Every industry has its own jargon. The energy sector is no different but that can make it difficult for everyday consumers to fully understand things like their bills, discounts, incentives or where to turn for help.
For those times when you look at your energy bill and wonder, “What does that mean?!” we’ve put together descriptions of energy-related terms, from A to Z.
Annual statement – this is a statement from your energy supplier that gives you information about how much gas and/or electricity you’ve used in the last year, in kWh and £s. It will also tell you the name of your tariff and when your plans ends (if applicable). The information provided should make it easier for customers to compare tariffs to get the best energy deal.
Back-billing – not all energy bills are accurate and sometimes, as a result of undercharging, suppliers issue a back bill or “catch up” bill. If the error was caused by the supplier, the customer can’t be charged for energy used more than 12 months before the corrected bill was issued.
Cold weather payment – this government scheme provides vulnerable customers with a £25 boost during very cold spells (lasting at least 7 days) to help with heating costs. If you’re eligible to get a Cold Weather Payment, you’ll be paid it automatically, as eligibility is usually linked to benefits.
Credit (CR) – when you pay more to your supplier than the amount of energy you’ve used, you build up a credit. This is money that the supplier owes you but the balance is generally carried over to your next bill.
Debit (DR) – this is the money you owe your supplier and is the opposite of a credit. You may build up a debit by paying estimated bills that are lower than the energy you actually use or by not paying a bill. If a debit continues to grow, a supplier may suggest increasing payments to catch up.
Dual fuel – if you use gas and electricity and they are with the same supplier, you have a dual fuel tariff. Some suppliers may offer discounts for dual fuel customers but it’s a good idea to do a price comparison before combining your accounts.
Economy 7/Economy 10 – these are a type of tariff most often associated with households that use electric night storage heaters.

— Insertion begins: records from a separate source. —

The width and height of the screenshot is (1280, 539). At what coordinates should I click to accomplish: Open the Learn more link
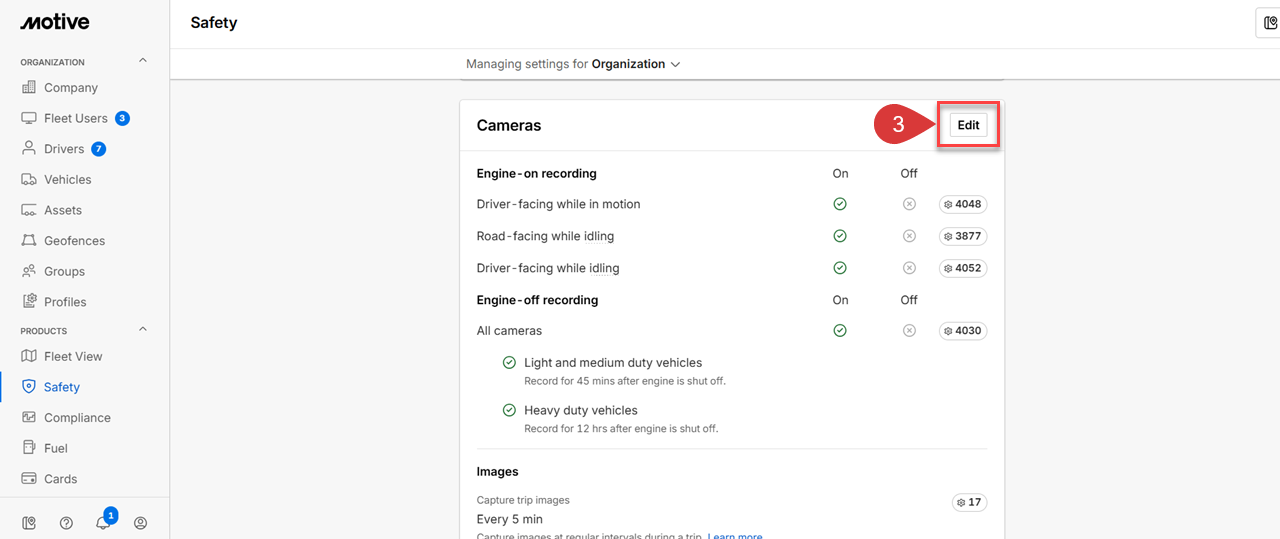[734, 536]
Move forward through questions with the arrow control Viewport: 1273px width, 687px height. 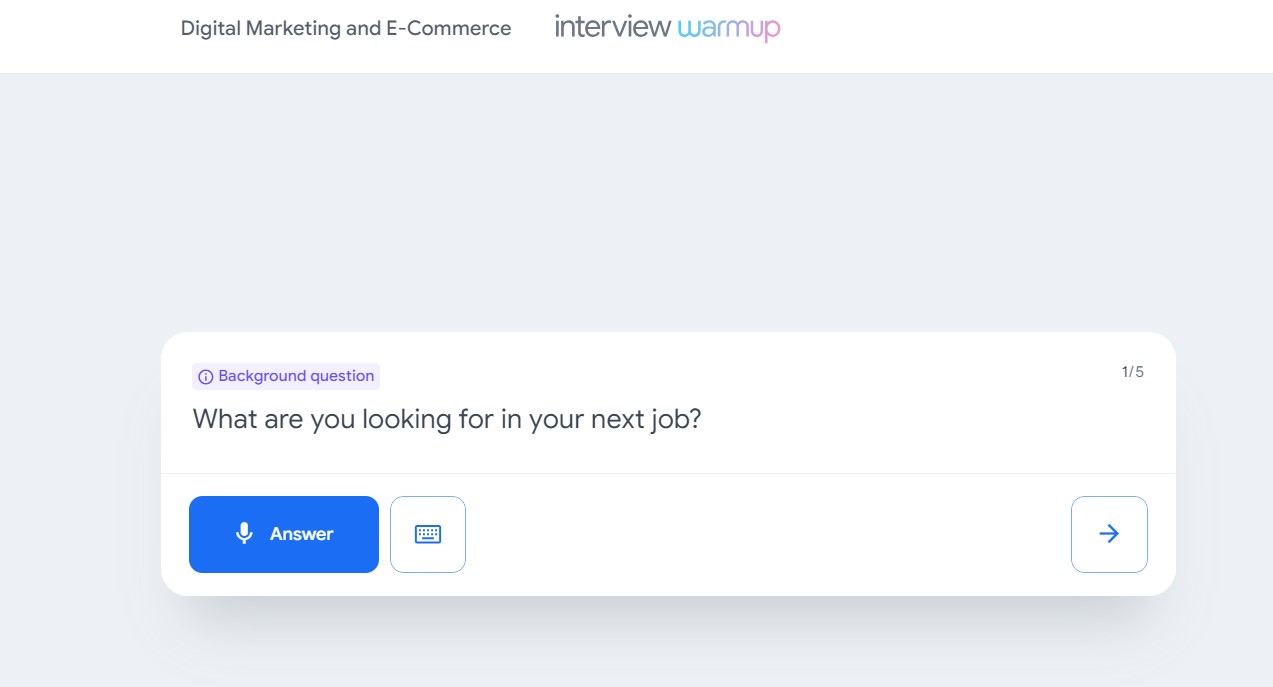coord(1109,533)
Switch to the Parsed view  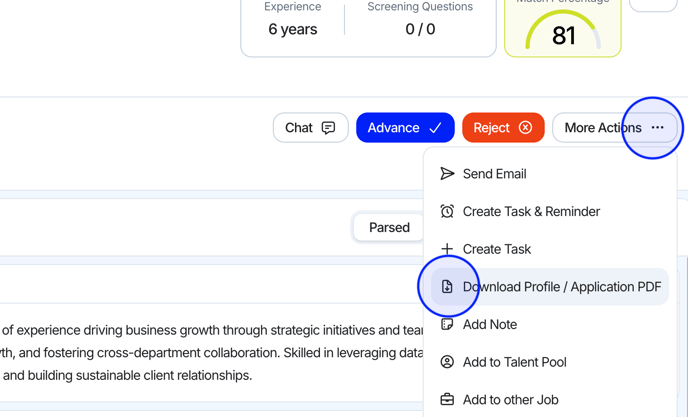(389, 228)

More recently, customers who charge electric vehicles at home overnight may also be on an Economy 7 tariff. A special electricity meter provides a day (on-peak) reading and a cheaper night (off-peak) reading. The off-peak rates are available for 7 hours or 10 hours, depending on the tariff. If you don’t know the times that the off-peak rates are offered, speak to your energy supplier.
Energy Company Obligation (ECO) scheme – this government energy efficiency scheme is designed to reduce carbon emissions and tackle fuel poverty. People in receipt of certain benefits may be eligible for free or subsidised insulation and/or heating measures. Support is available to all housing tenures although eligibility for improvements depends on numerous factors.

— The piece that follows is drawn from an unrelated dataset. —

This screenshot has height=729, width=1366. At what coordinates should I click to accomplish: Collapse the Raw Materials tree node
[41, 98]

Energy Efficiency – this refers to generating the same output with less energy. LED lightbulbs, for example, are more energy efficient than incandescent (old-style) lightbulbs because they provide the same amount of light but use a lot less electricity. It comes down to doing more with less.

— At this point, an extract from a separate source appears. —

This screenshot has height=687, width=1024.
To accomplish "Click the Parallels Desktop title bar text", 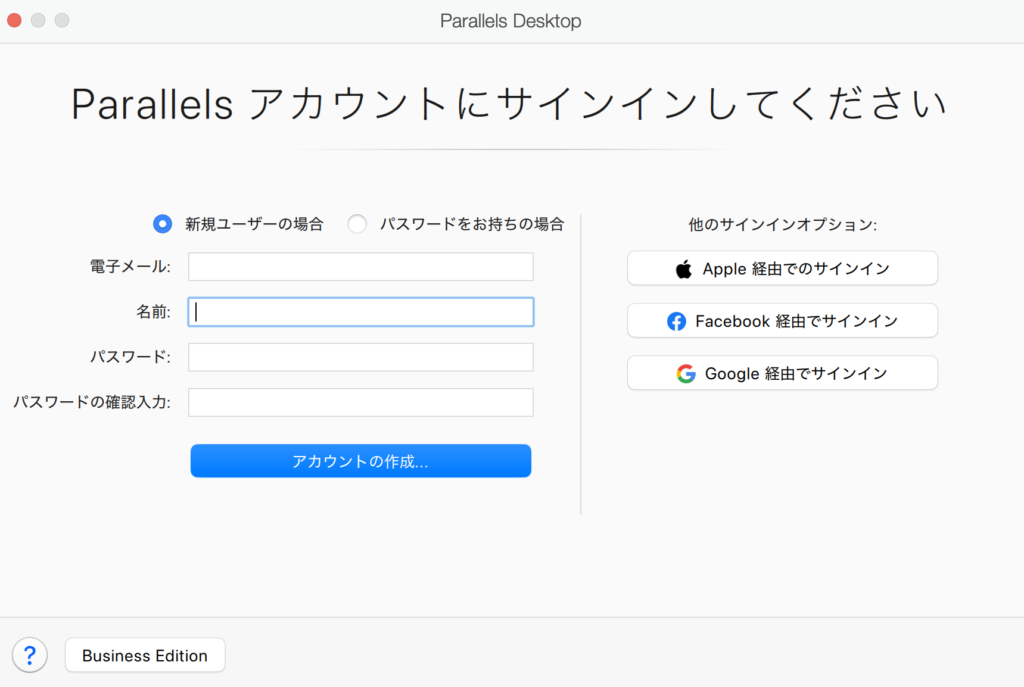I will click(510, 21).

Energy Performance Certificate (EPC) – properties that are built, sold or let require this certificate that indicates how energy efficient a home is on a scale from A (very efficient) to G (very inefficient). UK homes typically achieve a D rating on average. An EPC can help prospective buyers and tenants determine if the property is difficult to heat and how much they might spend on energy bills. Landlords are no longer able to lease a property with an EPC rating below an E. The EPC also recommends ways to improve the energy efficiency of a home.
Estimated bills – unless you are diligent about providing meter readings to your supplier or have a smart meter installed, most of your energy bills are probably estimated. Suppliers must make a best guess at how much energy you’ve used in the billing cycle and charge you accordingly. That means you might be overcharged or undercharged, which may lead to nasty surprises later on. See also credit, debit and back billing.
Exit fees – fixed rate tariffs often come with penalties for leaving your tariff before the end of your contract. The fees range in price but typically cost about £30 per fuel to leave early. That means that if you are a dual fuel customer, you may be charged £60. Some suppliers may waive this fee if you ask to switch to another of their tariffs. And if you’re within the last 49 days of your fixed-term contract (known as the “switching window”), you can switch tariffs without incurring a charge.
Extra help unit – this team of specialist Citizens Advice caseworkers provide advice to vulnerable customers with energy complaints. It is an alternative service to the Energy Ombudsman and customers must first be referred by the Citizens Advice Consumer Service.
Feed-in-Tariff (FiT) – this government scheme pays people for the electricity they generate from certain renewable energy technologies, like solar PV and wind turbines. The government have announced plans to scrap the scheme after 31 March, 2019.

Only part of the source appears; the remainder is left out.